Wettbewerbsfähigkeit der Deutschen gefährdet
Emissionshandel: BDI fürchtet milliardenschwere Zusatzkosten

Eine Vollversteigerung der Emissionszertifikate für die Energieindustrie wäre aus Sicht des Bundesverbandes der Deutschen Industrie (BDI) ein "katastrophaler Fehler" mit unabsehbaren Konsequenzen. "Die milliardenschweren Zusatzkosten würden zu höheren Strompreisen führen, mit erheblichen Folgen für die Wettbewerbsfähigkeit der deutschen Wirtschaft", sagte BDI-Hauptgeschäftsführer Werner Schnappauf dem Handelsblatt.

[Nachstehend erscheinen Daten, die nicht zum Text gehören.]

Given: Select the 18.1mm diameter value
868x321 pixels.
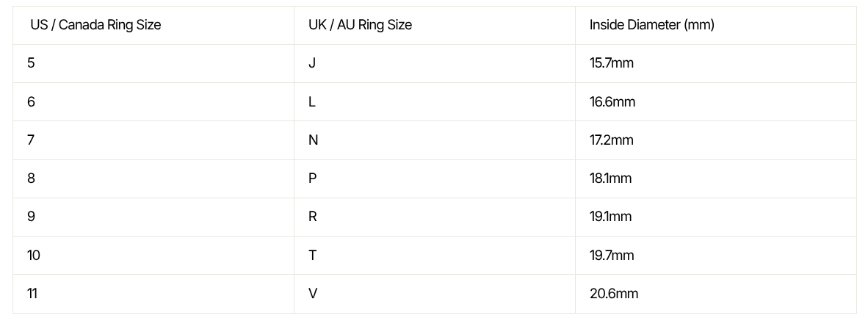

BERLIN. Die Bundesregierung müsse ihre Position in dieser Frage dringend überdenken. Sie dürfe die deutschen Unternehmen "nicht sehenden Auges ins Abseits laufen lassen", sagte der BDI-Hauptgeschäftsführer.

Der zu Jahresbeginn von der EU-Kommission vorgelegte Richtlinienentwurf für den Emissionshandel sieht vor, dass die Energieversorger ab 2013 alle Emissionsberechtigungen ersteigern müssen. Bundesumwelt- und Bundeswirtschaftsministerium hatten sich kürzlich darauf verständigt, der EU-Kommission in diesem Punkt zu folgen.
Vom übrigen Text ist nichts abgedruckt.